### [Task brief]
Copy each of the records exactly; leave nothing out.

### [Provided data]
━━━

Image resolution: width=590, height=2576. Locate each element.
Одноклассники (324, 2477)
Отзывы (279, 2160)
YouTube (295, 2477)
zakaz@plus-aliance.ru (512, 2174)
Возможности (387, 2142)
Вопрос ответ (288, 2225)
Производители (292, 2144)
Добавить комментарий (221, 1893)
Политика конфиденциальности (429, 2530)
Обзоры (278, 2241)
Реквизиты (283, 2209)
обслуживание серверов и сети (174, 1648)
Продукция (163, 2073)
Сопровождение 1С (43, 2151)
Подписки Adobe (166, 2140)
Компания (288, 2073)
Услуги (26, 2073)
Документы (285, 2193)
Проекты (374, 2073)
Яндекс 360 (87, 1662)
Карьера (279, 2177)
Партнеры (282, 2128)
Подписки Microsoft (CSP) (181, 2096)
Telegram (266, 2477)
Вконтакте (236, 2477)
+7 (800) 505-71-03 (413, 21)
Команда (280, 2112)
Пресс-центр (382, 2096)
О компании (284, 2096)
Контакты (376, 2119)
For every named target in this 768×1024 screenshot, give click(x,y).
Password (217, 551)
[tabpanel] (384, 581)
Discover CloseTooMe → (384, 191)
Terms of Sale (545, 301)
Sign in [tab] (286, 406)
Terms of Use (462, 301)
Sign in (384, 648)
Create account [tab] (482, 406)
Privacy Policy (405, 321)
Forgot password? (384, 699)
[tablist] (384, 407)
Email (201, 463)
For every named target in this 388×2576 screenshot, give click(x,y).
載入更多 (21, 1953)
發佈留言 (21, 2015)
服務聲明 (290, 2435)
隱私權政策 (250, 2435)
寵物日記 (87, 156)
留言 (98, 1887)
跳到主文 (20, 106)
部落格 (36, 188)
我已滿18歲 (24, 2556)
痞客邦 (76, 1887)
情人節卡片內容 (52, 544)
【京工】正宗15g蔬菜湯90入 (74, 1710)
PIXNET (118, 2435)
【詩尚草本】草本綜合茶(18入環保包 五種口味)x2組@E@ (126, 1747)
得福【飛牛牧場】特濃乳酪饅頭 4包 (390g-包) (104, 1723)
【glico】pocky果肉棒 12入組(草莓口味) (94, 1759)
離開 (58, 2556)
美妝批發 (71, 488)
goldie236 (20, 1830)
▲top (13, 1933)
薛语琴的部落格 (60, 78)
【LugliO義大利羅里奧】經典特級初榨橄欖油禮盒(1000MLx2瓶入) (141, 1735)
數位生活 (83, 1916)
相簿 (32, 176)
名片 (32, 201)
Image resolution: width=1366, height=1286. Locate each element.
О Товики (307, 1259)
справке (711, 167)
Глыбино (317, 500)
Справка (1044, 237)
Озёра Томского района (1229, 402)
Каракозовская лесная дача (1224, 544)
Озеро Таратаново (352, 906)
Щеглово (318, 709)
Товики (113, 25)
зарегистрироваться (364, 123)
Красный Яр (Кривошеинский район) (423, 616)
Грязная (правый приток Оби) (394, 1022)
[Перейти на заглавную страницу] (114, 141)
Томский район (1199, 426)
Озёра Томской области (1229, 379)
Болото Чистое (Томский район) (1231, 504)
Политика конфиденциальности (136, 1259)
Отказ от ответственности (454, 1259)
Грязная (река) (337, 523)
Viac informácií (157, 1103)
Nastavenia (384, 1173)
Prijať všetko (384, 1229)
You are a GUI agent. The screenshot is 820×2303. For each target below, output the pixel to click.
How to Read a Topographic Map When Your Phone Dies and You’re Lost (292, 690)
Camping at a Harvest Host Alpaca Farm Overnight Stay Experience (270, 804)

━━━

### [Response area]
Image resolution: width=590, height=2576. Locate each element.
Одноклассники (324, 2477)
Отзывы (279, 2160)
YouTube (295, 2477)
zakaz@plus-aliance.ru (512, 2174)
Возможности (387, 2142)
Вопрос ответ (288, 2225)
Производители (292, 2144)
Добавить комментарий (221, 1893)
Политика конфиденциальности (429, 2530)
Обзоры (278, 2241)
Реквизиты (283, 2209)
обслуживание серверов и сети (174, 1648)
Продукция (163, 2073)
Сопровождение 1С (43, 2151)
Подписки Adobe (166, 2140)
Компания (288, 2073)
Услуги (26, 2073)
Документы (285, 2193)
Проекты (374, 2073)
Яндекс 360 (87, 1662)
Карьера (279, 2177)
Партнеры (282, 2128)
Подписки Microsoft (CSP) (181, 2096)
Telegram (266, 2477)
Вконтакте (236, 2477)
+7 (800) 505-71-03 (413, 21)
Команда (280, 2112)
Пресс-центр (382, 2096)
О компании (284, 2096)
Контакты (376, 2119)
For every named target in this 768×1024 screenshot, give click(x,y).
Password (217, 551)
[tabpanel] (384, 581)
Discover CloseTooMe → (384, 191)
Terms of Sale (545, 301)
Sign in [tab] (286, 406)
Terms of Use (462, 301)
Sign in (384, 648)
Create account [tab] (482, 406)
Privacy Policy (405, 321)
Forgot password? (384, 699)
[tablist] (384, 407)
Email (201, 463)
For every named target in this 388×2576 screenshot, give click(x,y).
載入更多 (21, 1953)
發佈留言 (21, 2015)
服務聲明 (290, 2435)
隱私權政策 (250, 2435)
寵物日記 (87, 156)
留言 (98, 1887)
跳到主文 (20, 106)
部落格 (36, 188)
我已滿18歲 (24, 2556)
痞客邦 (76, 1887)
情人節卡片內容 (52, 544)
【京工】正宗15g蔬菜湯90入 (74, 1710)
PIXNET (118, 2435)
【詩尚草本】草本綜合茶(18入環保包 五種口味)x2組@E@ (126, 1747)
得福【飛牛牧場】特濃乳酪饅頭 4包 (390g-包) (104, 1723)
【glico】pocky果肉棒 12入組(草莓口味) (94, 1759)
離開 (58, 2556)
美妝批發 (71, 488)
goldie236 (20, 1830)
▲top (13, 1933)
薛语琴的部落格 (60, 78)
【LugliO義大利羅里奧】經典特級初榨橄欖油禮盒(1000MLx2瓶入) (141, 1735)
數位生活 (83, 1916)
相簿 (32, 176)
名片 (32, 201)
Image resolution: width=1366, height=1286. Locate each element.
О Товики (307, 1259)
справке (711, 167)
Глыбино (317, 500)
Справка (1044, 237)
Озёра Томского района (1229, 402)
Каракозовская лесная дача (1224, 544)
Озеро Таратаново (352, 906)
Щеглово (318, 709)
Товики (113, 25)
зарегистрироваться (364, 123)
Красный Яр (Кривошеинский район) (423, 616)
Грязная (правый приток Оби) (394, 1022)
[Перейти на заглавную страницу] (114, 141)
Томский район (1199, 426)
Озёра Томской области (1229, 379)
Болото Чистое (Томский район) (1231, 504)
Политика конфиденциальности (136, 1259)
Отказ от ответственности (454, 1259)
Грязная (река) (337, 523)
Viac informácií (157, 1103)
Nastavenia (384, 1173)
Prijať všetko (384, 1229)
You are a GUI agent. The screenshot is 820×2303. For each target below, output the pixel to click.
How to Read a Topographic Map When Your Phone Dies and You’re Lost (292, 690)
Camping at a Harvest Host Alpaca Farm Overnight Stay Experience (270, 804)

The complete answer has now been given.